SAMOA (ADNSUR) - Sio Agafili, de 45 años, fue condenado a siete años de prisión por un delito de hurto en noviembre de 2008. Más tarde, y a causa de otros robos que cometió, se le sumó una segunda pena de cinco años en la isla de Samoa, en Oceanía.

Pese a que debía quedar en libertad en diciembre de 2015, un error provocó que pasara cuatro años y ocho meses extra en en la prisión de Tanumalala.

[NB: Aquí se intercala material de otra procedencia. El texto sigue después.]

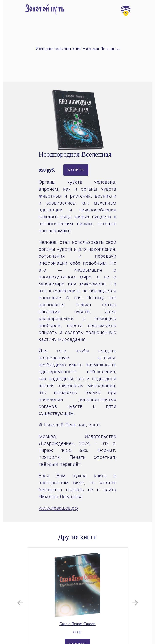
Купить (76, 170)
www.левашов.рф (58, 508)
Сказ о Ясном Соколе (77, 624)
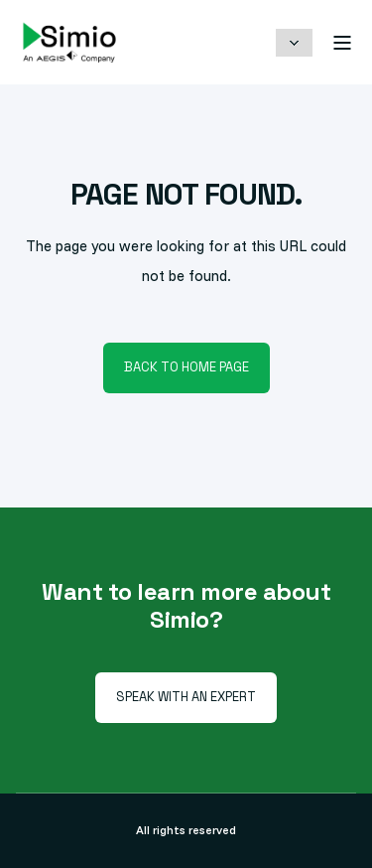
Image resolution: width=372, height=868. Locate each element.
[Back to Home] (69, 42)
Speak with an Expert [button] (186, 696)
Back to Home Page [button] (186, 366)
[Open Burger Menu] (342, 43)
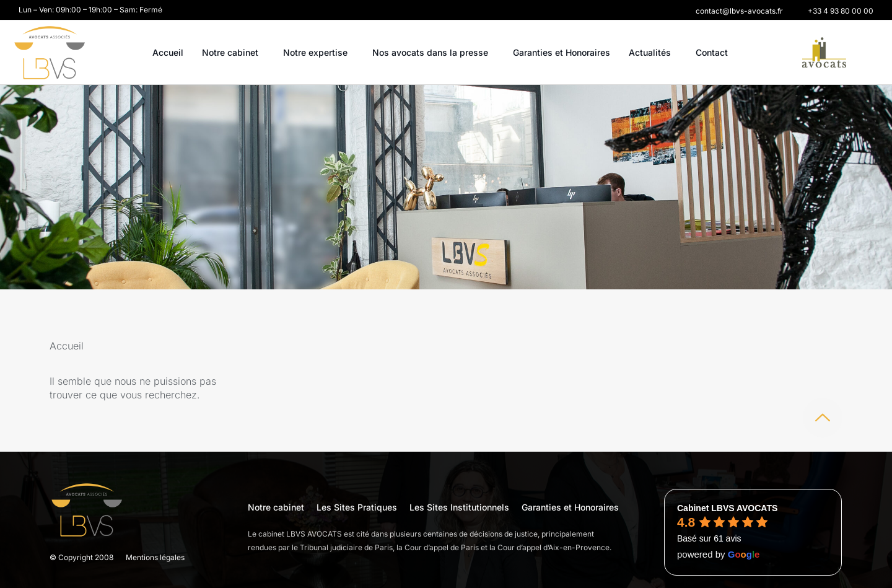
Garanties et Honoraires (561, 52)
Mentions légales (155, 557)
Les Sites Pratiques (357, 507)
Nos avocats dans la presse (433, 53)
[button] (739, 11)
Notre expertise (318, 53)
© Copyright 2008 (81, 557)
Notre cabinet (233, 53)
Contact (712, 52)
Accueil (168, 52)
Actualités (653, 53)
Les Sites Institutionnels (459, 507)
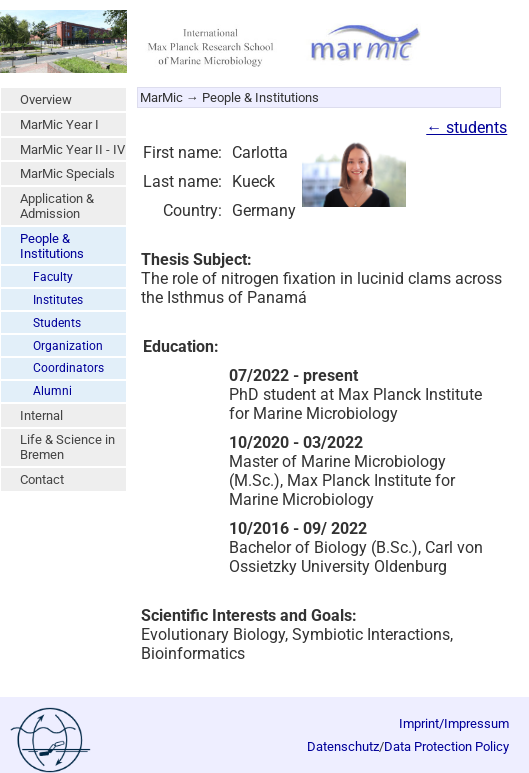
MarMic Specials (67, 173)
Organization (68, 346)
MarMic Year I (59, 124)
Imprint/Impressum (454, 723)
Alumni (52, 391)
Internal (41, 415)
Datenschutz (343, 746)
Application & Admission (57, 206)
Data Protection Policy (446, 746)
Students (57, 323)
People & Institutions (52, 246)
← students (466, 127)
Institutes (58, 300)
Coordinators (68, 368)
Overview (46, 99)
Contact (42, 479)
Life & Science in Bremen (67, 447)
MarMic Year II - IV (72, 149)
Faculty (53, 277)
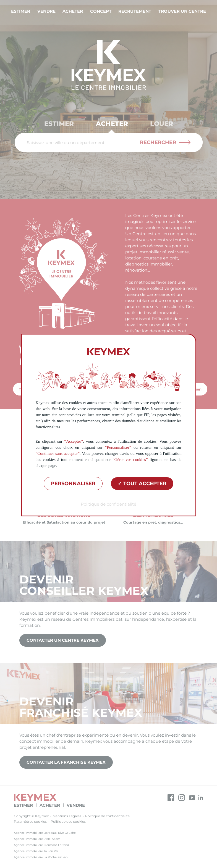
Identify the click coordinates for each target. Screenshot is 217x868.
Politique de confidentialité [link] (108, 504)
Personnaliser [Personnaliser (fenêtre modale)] (73, 484)
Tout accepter (142, 484)
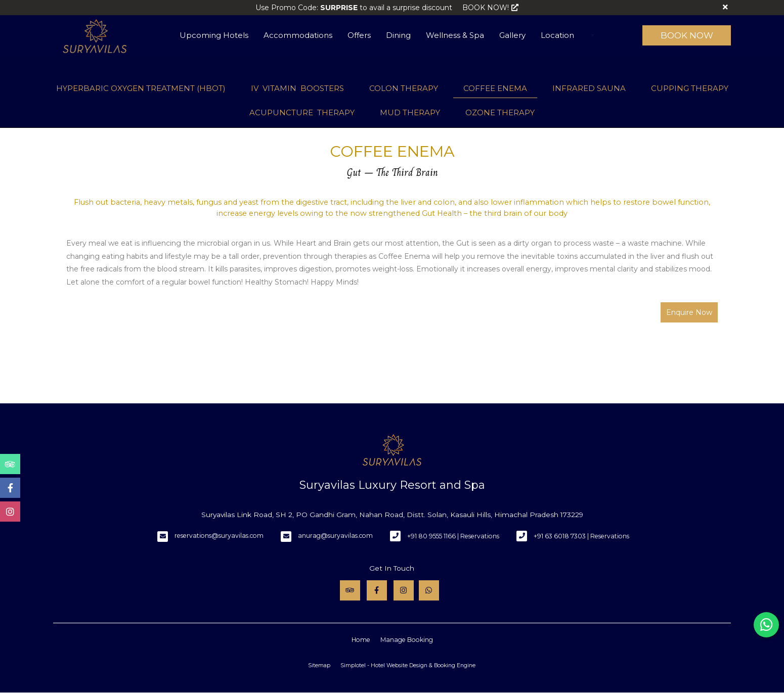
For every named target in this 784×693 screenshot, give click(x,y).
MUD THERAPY (410, 112)
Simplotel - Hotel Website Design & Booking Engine (408, 665)
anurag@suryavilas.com (335, 535)
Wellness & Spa (455, 35)
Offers (359, 35)
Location (557, 35)
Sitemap (319, 665)
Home (361, 639)
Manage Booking (407, 639)
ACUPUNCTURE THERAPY (302, 112)
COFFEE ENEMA (495, 88)
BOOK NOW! (490, 8)
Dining (398, 35)
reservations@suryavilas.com (219, 535)
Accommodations (298, 35)
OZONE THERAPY (500, 112)
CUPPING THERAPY (689, 88)
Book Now (687, 35)
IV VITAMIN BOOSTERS (297, 88)
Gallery (512, 35)
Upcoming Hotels (214, 35)
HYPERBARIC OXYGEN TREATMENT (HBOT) (141, 88)
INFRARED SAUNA (589, 88)
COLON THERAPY (404, 88)
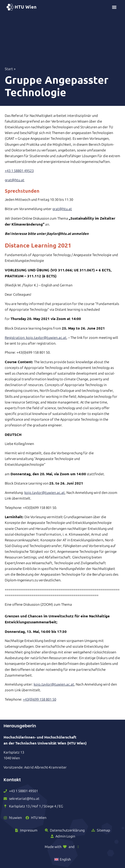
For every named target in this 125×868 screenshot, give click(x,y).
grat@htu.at (15, 180)
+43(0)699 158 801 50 (40, 699)
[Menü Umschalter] (114, 7)
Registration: (15, 338)
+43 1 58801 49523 (19, 170)
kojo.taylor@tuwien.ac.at (46, 338)
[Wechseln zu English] (62, 859)
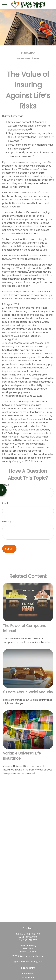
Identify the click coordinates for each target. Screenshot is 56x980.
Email (5, 503)
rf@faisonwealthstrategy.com (28, 961)
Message (7, 522)
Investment (28, 977)
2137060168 (32, 937)
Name (6, 485)
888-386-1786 (33, 934)
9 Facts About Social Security (28, 692)
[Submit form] (9, 549)
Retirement (28, 974)
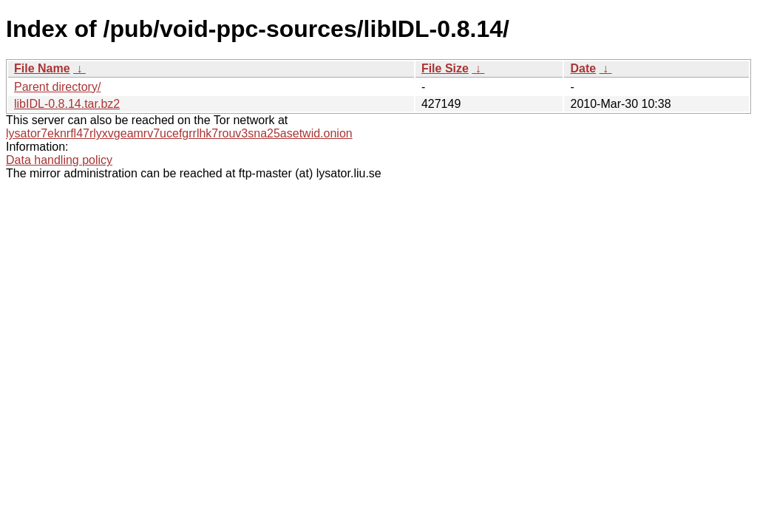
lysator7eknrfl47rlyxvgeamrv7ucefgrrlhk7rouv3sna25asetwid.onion (179, 133)
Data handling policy (59, 160)
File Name (42, 68)
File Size (445, 68)
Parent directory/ (57, 86)
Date (583, 68)
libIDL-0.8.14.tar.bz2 (67, 103)
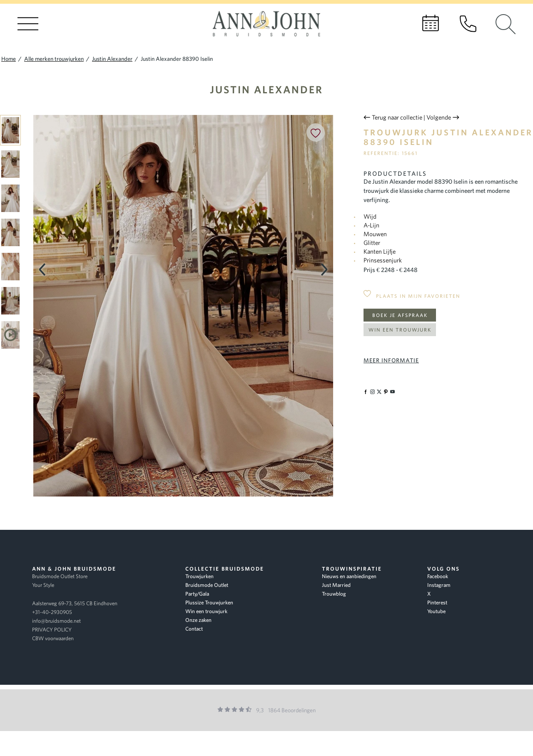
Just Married (336, 585)
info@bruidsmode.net (56, 621)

Esto se debe a que el prisionero no sabía cuándo finalizaba su encierro.

"Nadie me dijo cuándo debía terminar mi condena en la cárcel", expresó Agafili durante una entrevista con varios medios locales. "Perdí la cuenta de los días. No recordaba cuándo debía estar fuera, solo sabía que tenía que cumplir mi pena", lamentó.

Una condena que se podía haber alargado más en el tiempo de no ser por Daryl Clarke, el juez de la corte suprema que sentenció a Sio Agafili por un asalto presuntamente cometido durante una fuga masiva de la prisión de Tanumalala la semana pasada.

Al detectar error, el reo fue puesto en libertad bajo fianza y su abogado declaró a los medios que solicitarán una indemnización por los cinco años extra que su cliente ha pasado privado de libertad. "Nos preocupa que otros prisioneros puedan estar encarcelados de manera similar, más allá de sus penas de prisión", detalló.

No es la primera vez que el sistema penitenciario del país polinesio es duramente criticado por violaciones de derechos. En un informe redactado el año pasado, el defensor del pueblo de Samoa descubrió que el personal penitenciario no estaba capacitado, que las prisiones estaban superpobladas y que en ellas había niños encarcelados con adultos.